▼

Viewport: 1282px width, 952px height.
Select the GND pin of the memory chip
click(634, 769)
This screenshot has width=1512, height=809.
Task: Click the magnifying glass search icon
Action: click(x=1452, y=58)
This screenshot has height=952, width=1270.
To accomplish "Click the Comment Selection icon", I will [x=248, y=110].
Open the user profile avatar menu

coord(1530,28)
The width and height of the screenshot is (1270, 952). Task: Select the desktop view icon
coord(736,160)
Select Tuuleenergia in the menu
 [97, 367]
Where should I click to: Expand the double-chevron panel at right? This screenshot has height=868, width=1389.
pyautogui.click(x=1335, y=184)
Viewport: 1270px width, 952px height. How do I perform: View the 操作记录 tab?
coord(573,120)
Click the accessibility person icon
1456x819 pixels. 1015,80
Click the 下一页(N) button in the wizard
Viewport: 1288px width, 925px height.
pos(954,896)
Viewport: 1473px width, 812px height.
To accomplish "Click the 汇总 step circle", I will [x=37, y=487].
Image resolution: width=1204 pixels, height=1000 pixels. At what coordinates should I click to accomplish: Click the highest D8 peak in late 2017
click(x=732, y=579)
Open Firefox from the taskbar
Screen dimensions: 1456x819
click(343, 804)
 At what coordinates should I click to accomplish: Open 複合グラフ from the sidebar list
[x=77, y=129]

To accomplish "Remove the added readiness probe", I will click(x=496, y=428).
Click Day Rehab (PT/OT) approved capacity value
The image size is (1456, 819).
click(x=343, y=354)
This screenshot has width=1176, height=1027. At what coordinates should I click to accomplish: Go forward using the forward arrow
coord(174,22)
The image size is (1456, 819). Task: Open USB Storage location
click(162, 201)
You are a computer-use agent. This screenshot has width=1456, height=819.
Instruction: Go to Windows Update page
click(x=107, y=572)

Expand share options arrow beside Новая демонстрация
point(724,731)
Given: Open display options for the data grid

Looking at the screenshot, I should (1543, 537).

▲

▶ _Exercise prompt_
Look above for the line containing "This screenshot has height=952, width=1270." and the line containing "Click the 下一页(N) button in the wizard". Transcribe both, with the lines between them, exactly.

▶ _Written response_
This screenshot has height=952, width=1270.
To accomplish "Click the Comment Selection icon", I will [x=248, y=110].
Open the user profile avatar menu

coord(1530,28)
The width and height of the screenshot is (1270, 952). Task: Select the desktop view icon
coord(736,160)
Select Tuuleenergia in the menu
 [97, 367]
Where should I click to: Expand the double-chevron panel at right? This screenshot has height=868, width=1389.
pyautogui.click(x=1335, y=184)
Viewport: 1270px width, 952px height. How do I perform: View the 操作记录 tab?
coord(573,120)
Click the accessibility person icon
1456x819 pixels. 1015,80
Click the 下一页(N) button in the wizard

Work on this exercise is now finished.